Opinioni

I limiti alla libertà. Le radici serie e profonde del no all'utero in affitto

Alfredo Antoniozzi sabato 11 marzo 2023

Alfredo Antoniozzi

Gentile direttore,

nei giorni scorsi è ritornato centrale il discorso sulla bioetica in seguito a un’intervista a Giorgia Meloni, presidente del Consiglio, che ha ribadito la netta contrarietà di Fdi e della maggioranza a qualsiasi, possibile apertura sul tema dell’utero in affitto. La tendenza italica alla polarizzazione di qualsiasi discorso ha purtroppo fatto sviluppare da sinistra più reazioni semplicisticamente antitetiche (del tutto legittime, ci mancherebbe) che una discussione aperta sul concetto essenziale di libertà, sull’etica e sulle ragioni che determinano un simile convincimento.

Il presidente Meloni ha parlato di strumentalizzazione del corpo femminile, richiamando a una visione di tutela della donna che ha tanti significati e che dovrebbero conoscere adesione da chiunque coltivi una dimensione autenticamente dignitosa della vita. Il tema della maternità surrogata, nella sua genesi, è innanzitutto la pretesa di trasformare un’aspirazione naturale, qual è quella della genitorialità, in un’esasperazione senza confini.

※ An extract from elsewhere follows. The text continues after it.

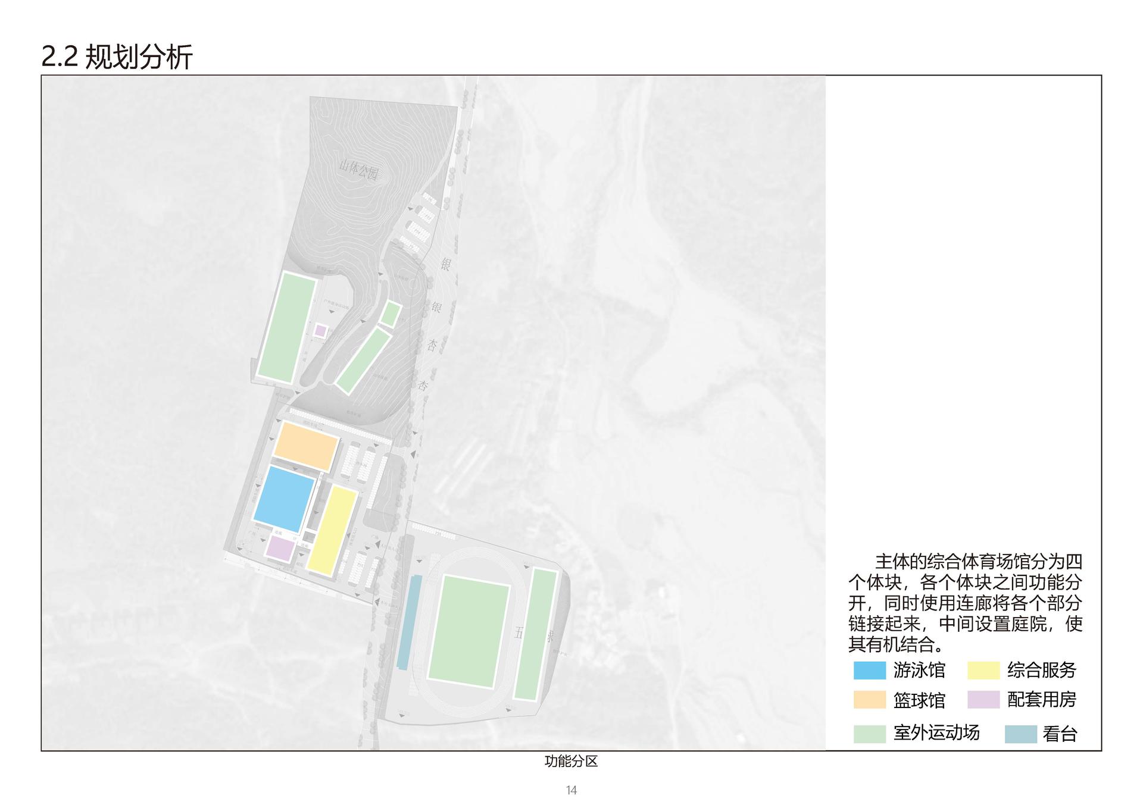Click the teal grandstand strip beside the track
The image size is (1143, 808).
pos(408,622)
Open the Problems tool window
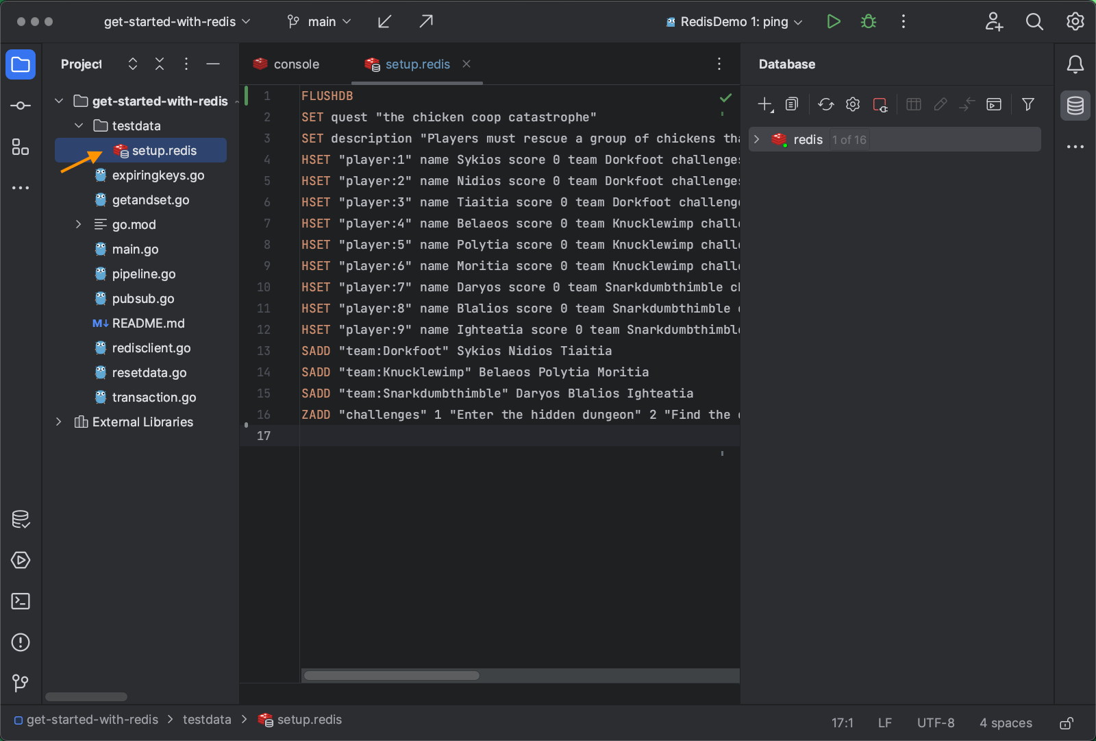The height and width of the screenshot is (741, 1096). 21,642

Secondo una certa sinistra, il corpo è un possesso illimitato della persona (cosa, ovviamente, giusta) dal quale possono scaturire decisioni non censurabili quali quella della concessione “in comodato dell’utero” e, quindi, della funzione di concepimento. È superfluo, nella fattispecie, finanche stabilire se questa pratica consenta a coppie omosessuali o eterosessuali la genitorialità, giacché l’aspetto principale è vicariare ciò che la natura non consente di fare. E qui è necessario aprire una parentesi per ricordare che tale pratica, in diverse parti del mondo, è addirittura regolata da accordi giuridici che prevedono a vario titolo una forte corresponsione economica in favore della “donatrice”.

A mio avviso, la differenza tra visioni cristiana, liberale e progressista risiede proprio nel vincolo posto alla concezione di libertà. Che non può essere assoluta, superando ogni dogana etica. È certamente una libertà laica e illuminata quella che pura avendo una base di fede religiosa e/o di ideali politici è tesa a garantire ogni orientamento anche sessuale personale da sopraffazioni di maggioranza. La differenza con le teocrazie sta anche in questo.

La tradizione cattolico-liberale a cui anch’io mi richiamo, del resto, accetta pienamente la via democratica della costruzione del consenso, e concepisce – come Augusto Del Noce, meglio di chiunque altro nel nostro Novecento ha argomentato – un percorso diverso da quello che – secondo una tradizione che va da dalla Rivoluzione francese a quella russa – giustifica la guida verticistica e persino violenta di un’élite “in ragione del popolo”.

Sui grandi nodi bioetici, dunque, e anche sulla questione dell’utero in affitto, la nostra impostazione è di riconoscere il limite alla libertà assoluta dell’individuo, a fronte invece di un individualismo illimitato che legittima come “sacra” qualsiasi decisione singola. È ciò che avviene, peraltro, in materia di liberalizzazione delle droghe o sul delicatissimo e complesso tema del fine vita. Per concludere, direttore, anch’io sono cresciuto nella consapevolezza, molto cattolica, del nostro libero arbitrio che ho appreso essere concessione totale di libertà, ma in una dimensione di redenzione. Siamo così liberi, come anche lei ha scritto in diverse occasioni, che possiamo persino dire di no a Dio, eppure dobbiamo rispettare pienamente la libertà altrui e a comprendere e fare nostra la regola della natura. Lo scrive san Tommaso d’Aquino, ma lo ribadisce pure Voltaire. È proprio in questa ottica per noi non sarà possibile negoziare sul rispetto di ciò che non può essere in nessun modo ridotto a “cosa”.